5. The watercraft propulsion system according to claim 1, wherein the switching condition includes a bow thruster mode switching condition to switch from the combinational mode to the bow thruster mode, and the bow thruster mode switching condition includes at least one of a third switching condition such that an output requirement value for the bow thruster is not greater than a third threshold or a fourth switching condition such that a propulsive force requirement value for anteroposterior propulsive forces to be generated anteroposteriorly of the hull is not greater than a fourth threshold.

6. The watercraft propulsion system according to claim 5, wherein the combinational mode is switched to the bow thruster mode if both the third switching condition and the fourth switching condition are satisfied.

7. The watercraft propulsion system according to claim 3, further comprising: an upper output limit setter to be operated by a user to set an upper output limit of the bow thruster; whereinthe first threshold for the first switching condition is variably set based on the upper output limit set by the upper output limit setter.

8. The watercraft propulsion system according to claim 5, further comprising: an upper output limit setter to be operated by a user to set an upper output limit of the bow thruster; whereinthe third threshold for the third switching condition is variably set based on the upper output limit set by the upper output limit setter.

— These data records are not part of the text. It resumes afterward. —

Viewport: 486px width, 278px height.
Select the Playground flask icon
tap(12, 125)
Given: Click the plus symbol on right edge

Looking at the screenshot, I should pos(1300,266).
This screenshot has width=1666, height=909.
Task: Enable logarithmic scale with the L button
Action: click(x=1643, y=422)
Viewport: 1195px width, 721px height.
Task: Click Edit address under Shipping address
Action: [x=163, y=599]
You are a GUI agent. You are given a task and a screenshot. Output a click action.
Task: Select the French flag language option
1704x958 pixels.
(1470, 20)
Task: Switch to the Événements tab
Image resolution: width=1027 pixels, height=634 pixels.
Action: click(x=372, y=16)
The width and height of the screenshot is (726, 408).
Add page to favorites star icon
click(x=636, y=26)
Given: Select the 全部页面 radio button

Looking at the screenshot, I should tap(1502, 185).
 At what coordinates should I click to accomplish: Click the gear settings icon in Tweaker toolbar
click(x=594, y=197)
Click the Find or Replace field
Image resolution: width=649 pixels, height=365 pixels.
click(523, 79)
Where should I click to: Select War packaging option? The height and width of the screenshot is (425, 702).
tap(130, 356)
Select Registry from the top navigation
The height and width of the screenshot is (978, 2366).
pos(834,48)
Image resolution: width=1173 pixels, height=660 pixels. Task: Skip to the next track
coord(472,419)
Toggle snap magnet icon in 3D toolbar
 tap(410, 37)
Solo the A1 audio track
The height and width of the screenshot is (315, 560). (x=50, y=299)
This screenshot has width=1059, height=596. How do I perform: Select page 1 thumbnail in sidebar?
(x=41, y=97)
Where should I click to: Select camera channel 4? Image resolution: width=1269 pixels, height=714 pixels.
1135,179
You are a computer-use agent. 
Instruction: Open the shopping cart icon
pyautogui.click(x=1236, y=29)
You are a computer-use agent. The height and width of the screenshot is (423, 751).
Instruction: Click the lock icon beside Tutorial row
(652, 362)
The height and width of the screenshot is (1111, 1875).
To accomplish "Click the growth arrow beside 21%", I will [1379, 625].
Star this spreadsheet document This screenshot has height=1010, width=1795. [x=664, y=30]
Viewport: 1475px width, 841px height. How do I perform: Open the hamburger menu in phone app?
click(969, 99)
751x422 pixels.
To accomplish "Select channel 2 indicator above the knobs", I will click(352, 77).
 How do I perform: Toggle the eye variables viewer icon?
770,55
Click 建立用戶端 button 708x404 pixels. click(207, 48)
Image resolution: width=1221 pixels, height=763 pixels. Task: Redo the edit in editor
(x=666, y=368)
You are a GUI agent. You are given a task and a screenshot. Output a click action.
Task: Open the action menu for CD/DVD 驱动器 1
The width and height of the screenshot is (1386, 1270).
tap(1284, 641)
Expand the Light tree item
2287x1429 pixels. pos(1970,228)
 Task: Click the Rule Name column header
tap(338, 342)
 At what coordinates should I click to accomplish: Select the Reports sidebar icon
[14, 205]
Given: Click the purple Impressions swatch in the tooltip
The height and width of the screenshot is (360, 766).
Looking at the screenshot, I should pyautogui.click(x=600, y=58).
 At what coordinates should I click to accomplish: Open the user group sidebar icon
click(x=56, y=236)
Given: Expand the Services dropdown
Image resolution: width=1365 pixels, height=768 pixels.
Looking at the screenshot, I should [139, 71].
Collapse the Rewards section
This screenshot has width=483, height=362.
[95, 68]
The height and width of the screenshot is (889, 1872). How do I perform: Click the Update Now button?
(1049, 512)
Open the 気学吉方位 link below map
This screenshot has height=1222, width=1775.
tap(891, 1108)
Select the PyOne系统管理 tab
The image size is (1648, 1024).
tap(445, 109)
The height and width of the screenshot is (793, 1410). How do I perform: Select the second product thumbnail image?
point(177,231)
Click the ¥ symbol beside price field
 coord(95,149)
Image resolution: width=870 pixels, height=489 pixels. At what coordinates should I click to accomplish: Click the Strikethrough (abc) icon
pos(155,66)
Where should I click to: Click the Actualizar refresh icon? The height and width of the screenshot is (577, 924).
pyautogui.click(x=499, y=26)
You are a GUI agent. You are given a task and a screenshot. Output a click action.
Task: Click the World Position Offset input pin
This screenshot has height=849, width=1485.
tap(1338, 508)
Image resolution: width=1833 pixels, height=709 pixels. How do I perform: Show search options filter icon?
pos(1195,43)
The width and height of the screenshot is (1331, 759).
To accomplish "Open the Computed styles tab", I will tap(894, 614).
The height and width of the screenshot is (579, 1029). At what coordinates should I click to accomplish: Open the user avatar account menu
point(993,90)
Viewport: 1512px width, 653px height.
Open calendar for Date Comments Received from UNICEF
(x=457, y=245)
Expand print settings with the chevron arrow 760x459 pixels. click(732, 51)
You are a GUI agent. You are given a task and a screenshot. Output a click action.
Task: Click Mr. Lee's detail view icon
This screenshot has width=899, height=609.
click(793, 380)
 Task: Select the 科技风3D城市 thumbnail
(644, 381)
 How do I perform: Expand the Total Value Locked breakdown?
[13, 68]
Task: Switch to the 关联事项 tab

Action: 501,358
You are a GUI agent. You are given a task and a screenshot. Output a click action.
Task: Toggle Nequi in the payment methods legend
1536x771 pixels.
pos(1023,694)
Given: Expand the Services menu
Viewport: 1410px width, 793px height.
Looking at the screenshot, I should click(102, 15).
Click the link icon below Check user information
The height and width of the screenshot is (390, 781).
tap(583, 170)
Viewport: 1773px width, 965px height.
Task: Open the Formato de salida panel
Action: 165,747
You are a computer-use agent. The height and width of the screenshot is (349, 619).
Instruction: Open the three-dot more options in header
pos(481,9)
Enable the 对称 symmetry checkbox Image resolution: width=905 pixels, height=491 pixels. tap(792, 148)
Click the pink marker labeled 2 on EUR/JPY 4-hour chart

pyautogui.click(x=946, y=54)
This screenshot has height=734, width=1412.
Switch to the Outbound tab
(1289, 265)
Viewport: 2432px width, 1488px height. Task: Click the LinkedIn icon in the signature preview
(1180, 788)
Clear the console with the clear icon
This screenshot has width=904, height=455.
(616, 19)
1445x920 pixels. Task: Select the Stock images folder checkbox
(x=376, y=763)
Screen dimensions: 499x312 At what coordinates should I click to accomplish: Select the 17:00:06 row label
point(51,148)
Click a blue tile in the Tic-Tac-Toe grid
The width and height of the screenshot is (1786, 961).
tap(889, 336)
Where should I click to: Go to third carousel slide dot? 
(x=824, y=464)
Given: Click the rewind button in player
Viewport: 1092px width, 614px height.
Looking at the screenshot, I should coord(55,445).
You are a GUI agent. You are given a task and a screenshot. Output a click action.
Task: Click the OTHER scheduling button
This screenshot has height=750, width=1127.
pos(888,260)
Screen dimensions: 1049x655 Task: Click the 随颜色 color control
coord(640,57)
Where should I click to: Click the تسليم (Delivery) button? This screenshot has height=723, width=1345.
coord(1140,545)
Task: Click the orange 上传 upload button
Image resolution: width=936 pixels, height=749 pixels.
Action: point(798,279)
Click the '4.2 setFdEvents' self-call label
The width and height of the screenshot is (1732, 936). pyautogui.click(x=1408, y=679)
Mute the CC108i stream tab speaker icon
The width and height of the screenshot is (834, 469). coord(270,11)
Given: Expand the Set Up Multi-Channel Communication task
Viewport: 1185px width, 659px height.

9. The watercraft propulsion system according to claim 1, wherein the controller is configured or programmed to perform the azimuth control during an automatic watercraft maneuvering control in which a position of the hull is maintained with the bow or the stern of the hull directed against a movement direction of the hull.

10. The watercraft propulsion system according to claim 1, wherein the controller is configured or programmed to perform the azimuth control during an automatic watercraft maneuvering control in which a position of the hull is not maintained and a bow azimuth of the hull is maintained at a target azimuth.

11. The watercraft propulsion system according to claim 10, further comprising: a target azimuth setter to be operated by a user to set the target azimuth; whereinthe bow thruster mode is switched to the combinational mode if an amount of a change in the target azimuth set by the target azimuth setter is not less than a fifth threshold; andthe combinational mode is switched to the bow thruster mode if a yaw rate of the hull is not greater than a sixth threshold and outputs of the two propulsion devices are not greater than a seventh threshold after the bow azimuth reaches the target azimuth.

12. The watercraft propulsion system according to claim 1, wherein the controller is configured or programmed to perform the azimuth control during an automatic watercraft maneuvering control in which a position of the hull is maintained on a specified route and a bow azimuth of the hull is maintained at a target azimuth.

13. The watercraft propulsion system according to claim 1, wherein the controller is configured or programmed to perform the azimuth control during an automatic watercraft maneuvering control in which a bow azimuth of the hull is maintained during sailing.

14. A watercraft comprising: a hull; andthe watercraft propulsion system according to claim 1 on the hull.